I agree—and if they are at all rational they have expended significant resources to find out whether this belief is justified or not, and I’d take that seriously. If Nvidia do not believe that AGI is likely to be developed soon, I think they are probably right—and this makes more sense if there in fact aren’t any 5-level models around and scaling really has slowed down.
If I were in charge of Nvidia, I’d supply everybody until some design shows up that I believe will scale to AGI, and then I’d make sure to be the one who’s got the biggest training cluster. But since that’s not what’s happening yet, that’s evidence that Nvidia do not believe that the current paradigms are sufficiently capable.
Not really, Llama-3-405b goes for $3-5 per million output tokens with good speed, and it’s Chinchilla optimal for 4e25 FLOPs (at 40 tokens/parameter, moving higher than Chinchilla’s 20, also consistent with findings in Imbue’s CARBS). At 1e27 FLOPs (feasible compute with 100K H100s when training in FP8 for 6 months), we are only 25 times up from this in compute, which is 5 times up in model size (square root of compute increase), maybe 2 times up in model depth (square root of model size increase).

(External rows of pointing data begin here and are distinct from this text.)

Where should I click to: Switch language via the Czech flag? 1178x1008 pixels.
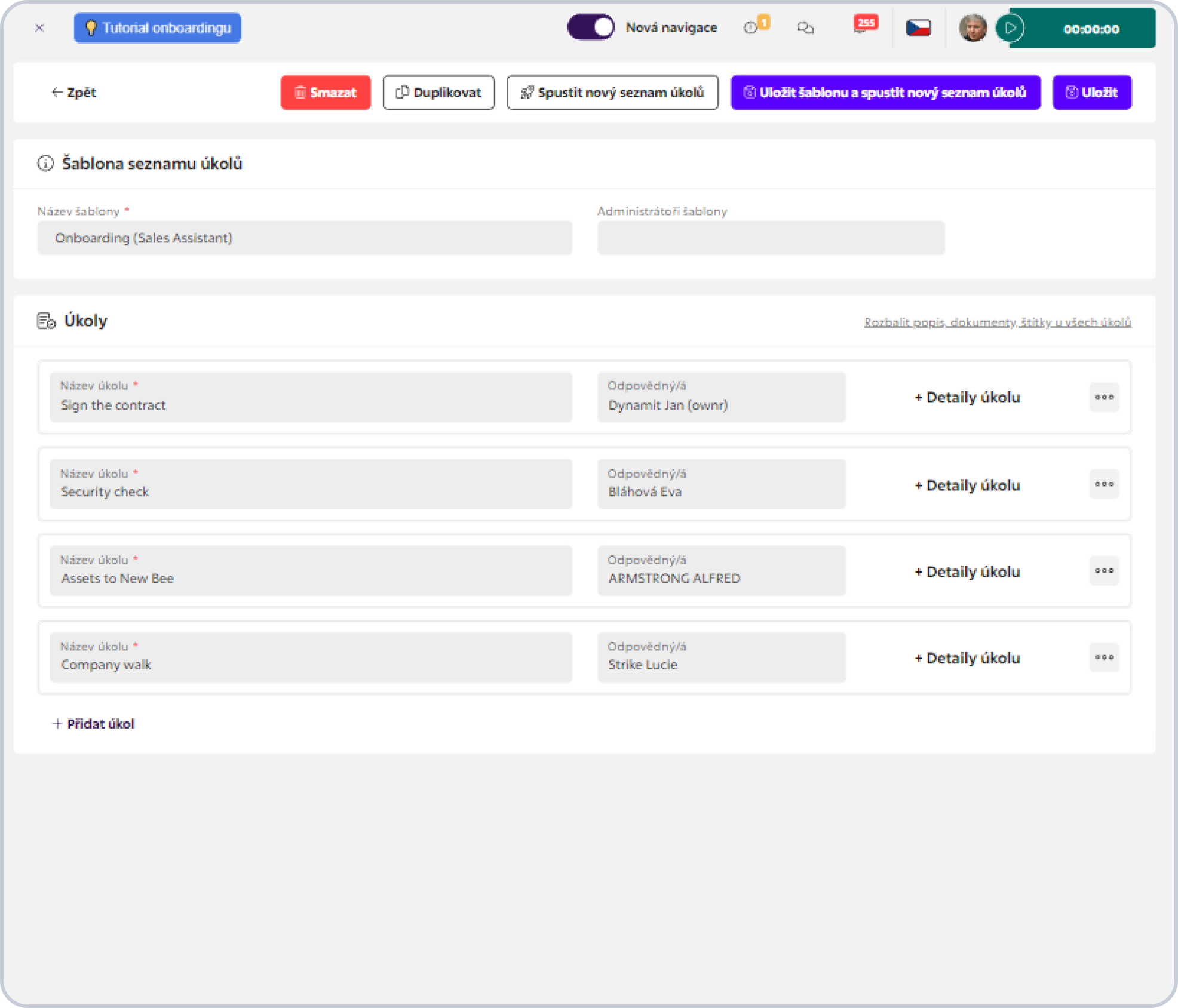coord(918,28)
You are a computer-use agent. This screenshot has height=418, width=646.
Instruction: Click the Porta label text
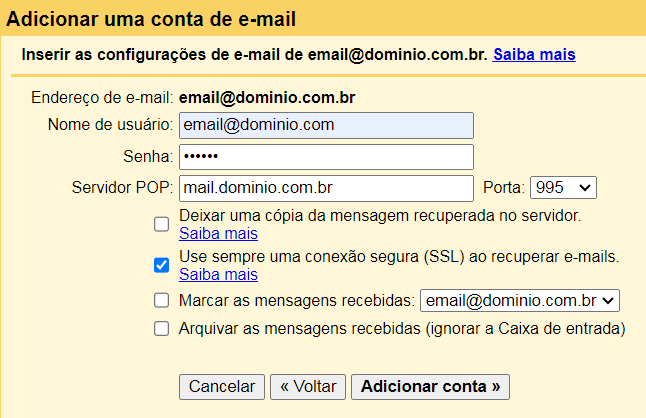503,188
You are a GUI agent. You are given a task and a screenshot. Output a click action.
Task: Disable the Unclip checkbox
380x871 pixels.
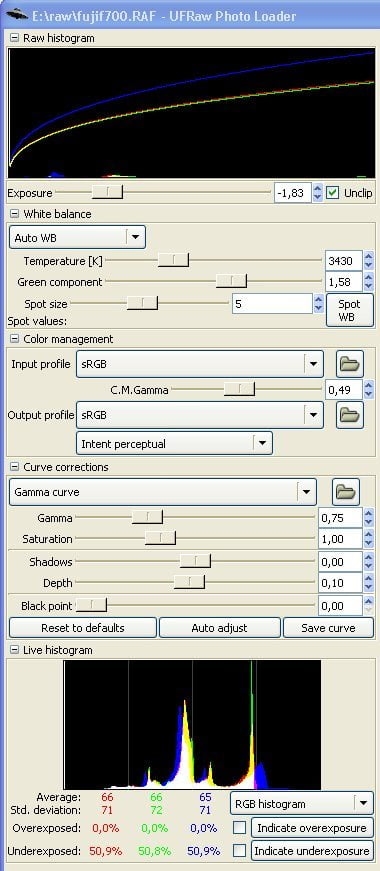pyautogui.click(x=333, y=193)
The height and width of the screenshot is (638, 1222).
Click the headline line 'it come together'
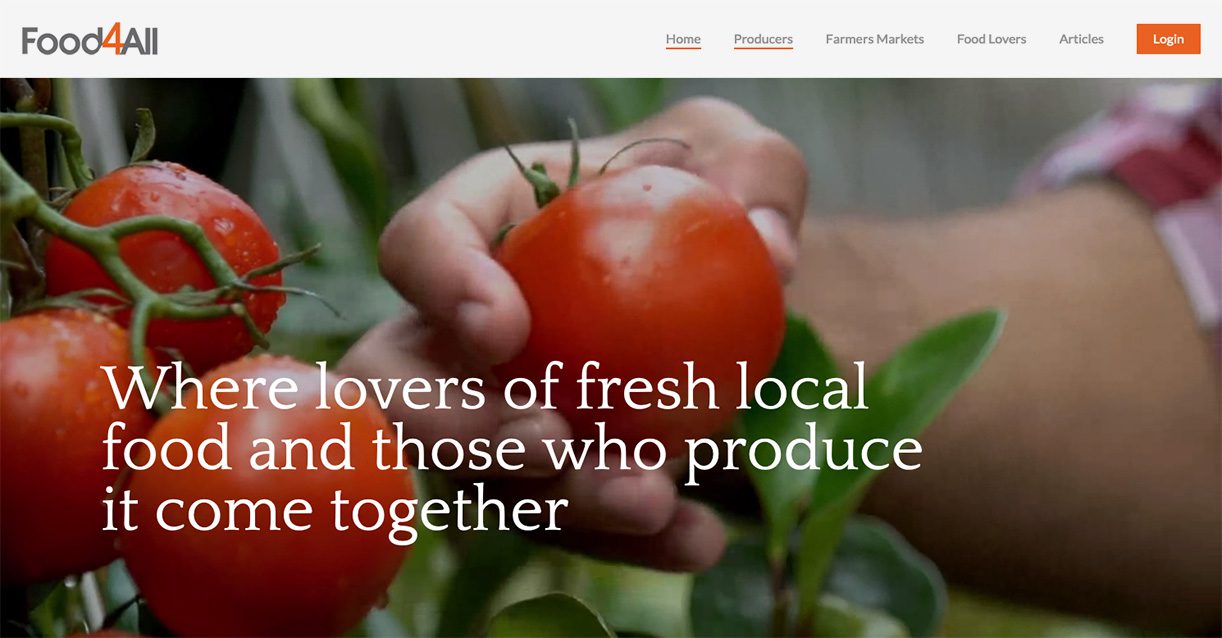click(x=335, y=510)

So a dense model at this scale should cost about $15-50 per million tokens (Claude 3 Opus goes for $75 per million output tokens) and get maybe 2-3 times slower, there is still some room for margin even at reasonable prices. With the more effective choice to train a MoE model (which is smarter at the same training compute cost, but harder to setup and requires more users to become efficient to serve), the inference cost might get somewhat higher, but it can still stay within last year’s precedent. So it doesn’t even need to be game-changingly better to be worth the price, just notably better. Also, next year’s Blackwell is 2x faster and can do inference in FP4 an additional 2x faster on top of that (which Hopper can’t), though that’s more relevant for input tokens.